About the only thing we know for certain is that Ruffin ran the Mirage numbers and found it too rich for his blood, opting for Treasure Island as a Christmas present to himself. And that Steve Wynn didn't make an offer for it. Or so he keeps saying (and I don't for a moment believe that he did or would). Is there a story here or are we all on a fishing expedition?
My best guess — and it's nothing better than that — is that MGM is trying to interest Penn in one or more of at least four other properties but Penn wants something mid-Strip, for obvious reasons, and doesn't want to pay the going rate. (Naturally, given God's rich sense of irony, a Mirage sale will be announced today or tomorrow and I will be proven spectacularly wrong. If so, much crow will be eaten.)
What's new and interesting is the revelation in today's paper that, unlike your average sleeping-dog corporate board, Penn's board of directors actually paid more than lip service to its fiduciary duty by restraining CEO Peter Carlino from making a bid on a Las Vegas Strip property until prices fall further. "Penn National's management is committed to acquiring a Strip resort, potentially in 2009," reads the article, in which case Carlino has put himself on the hook and probably shouldn't hope for any discounts. In other words, he's become the equivalent of the pig in the old ham-and-egg-breakfast analogy, with MGM Mirage, Harrah's Entertainment, etc., enjoying the role of the chicken.
Update: Hunter Hillegas has a slightly different take on l'affaire Mirage and his readership appears to be growing skeptical of the rumored sale, for myriad reasons. There's also a valuable link to MGM Mirage property-by-property financials (a nicety the company has discontinued) toward the bottom of the thread.
Update 2: Read this next Mirage dispatch only if you have a strong stomach.
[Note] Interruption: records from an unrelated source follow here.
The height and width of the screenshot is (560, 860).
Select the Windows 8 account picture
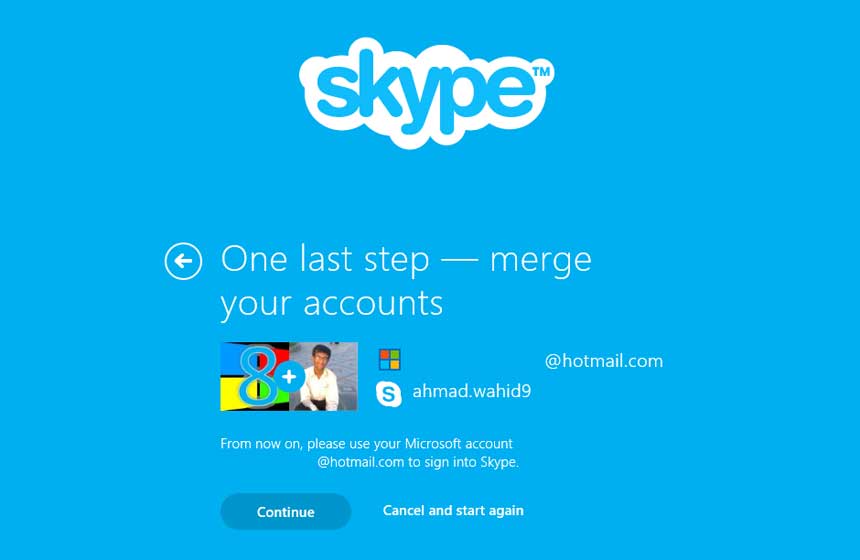pyautogui.click(x=255, y=376)
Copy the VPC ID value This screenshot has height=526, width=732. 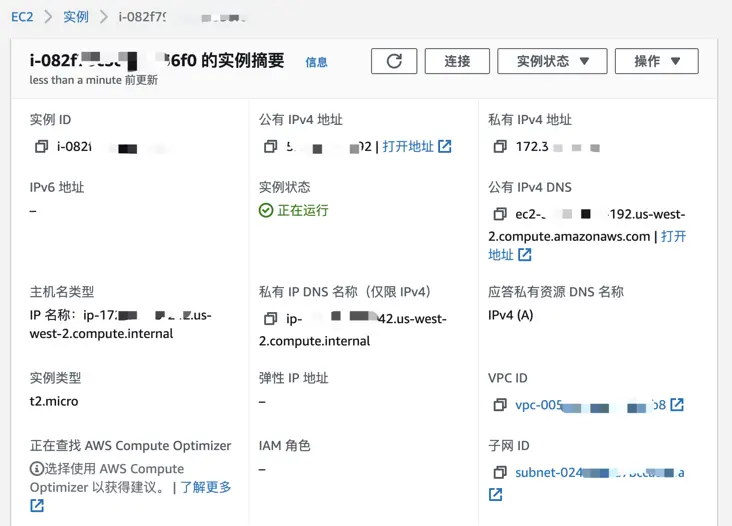coord(500,405)
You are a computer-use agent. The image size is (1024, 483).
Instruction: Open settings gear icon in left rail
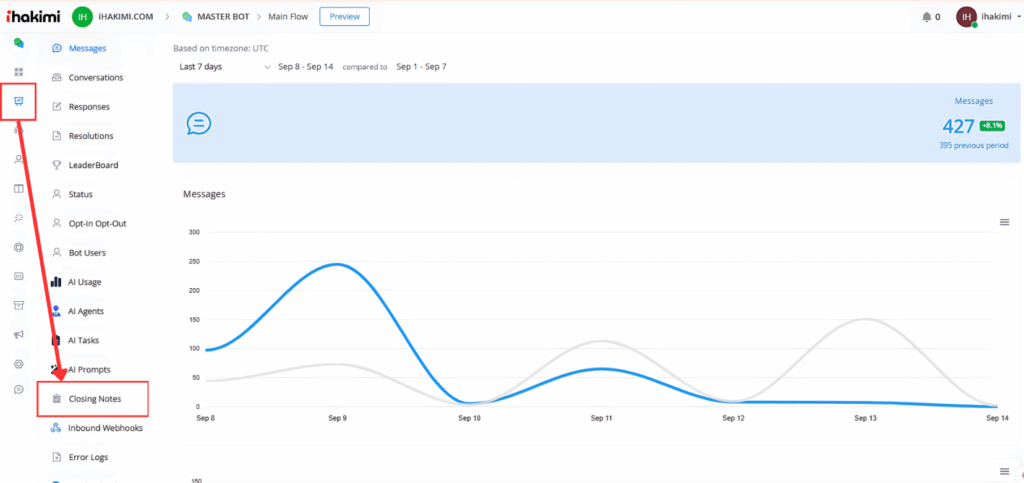pyautogui.click(x=19, y=363)
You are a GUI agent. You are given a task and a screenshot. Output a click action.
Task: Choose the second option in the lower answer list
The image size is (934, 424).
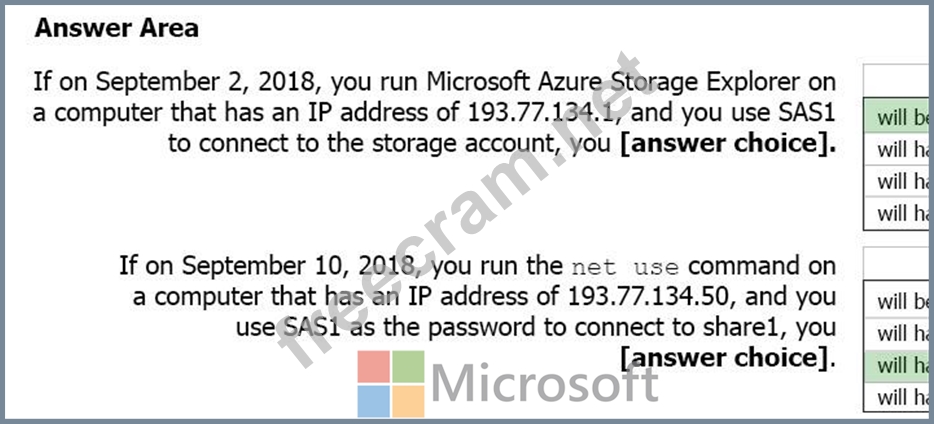click(900, 332)
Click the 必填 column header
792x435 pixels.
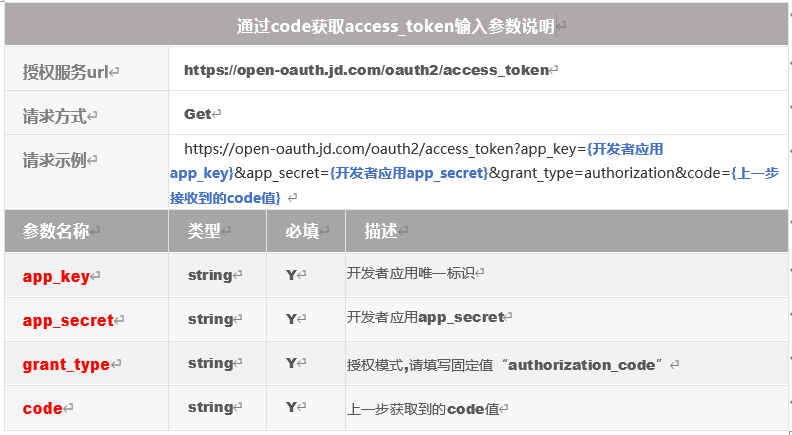click(x=302, y=231)
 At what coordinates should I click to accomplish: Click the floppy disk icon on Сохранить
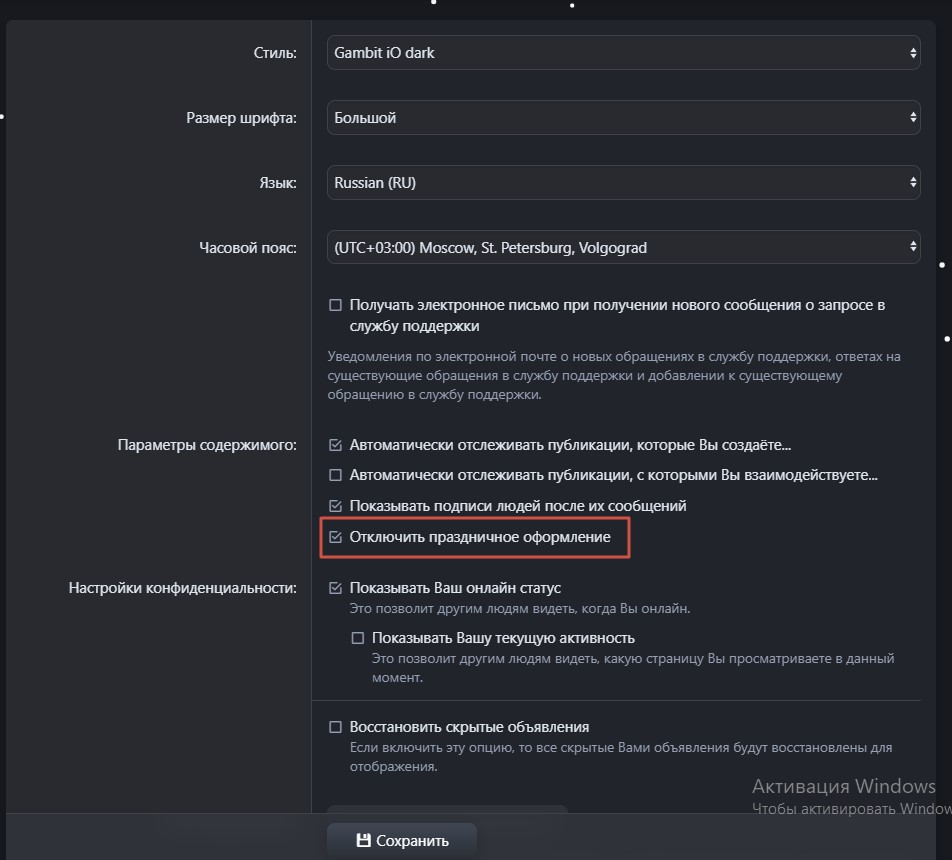coord(364,840)
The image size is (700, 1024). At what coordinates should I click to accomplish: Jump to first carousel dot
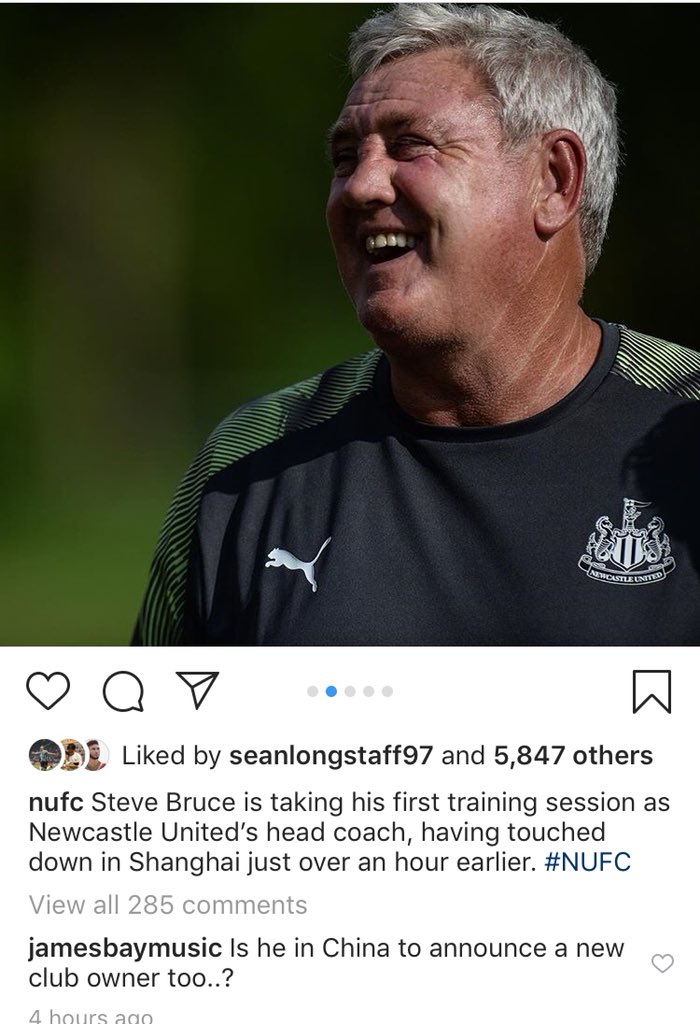point(312,691)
I guess bloggers aren't being comped at Encore after all.

Hot flash: Menopause closes April 5.
Is Colony Capital's malaise reaching its sclerotic, baneful arm out for the Las Vegas Hilton? Parts are starting to fall off the LVH vehicle at an increasing rate. First, Star Trek: The Experience was shuttered and still no replacement has been found. Now Norm! ("The Scene and Heard") informs us that the end is drawing nigh for Laugh Out Loud, featuring The Scintas, and the LVH's cabaret mainstay, Menopause: The Musical.
According to man-about-town Clarke, "a sexy show is under consideration" in their place. Whew! I'm so glad to see the LVH doing something original. 'Cause if there's one thing you can't find in Vegas, it's a "sexy show." Nope, nothing like that in these here parts. Way to go, Colony Capital, the company that brought you a celebration-less New Year's Eve at the Atlantic City Hilton. And excuse me but when did Chrissy Scinta cease to be sexy?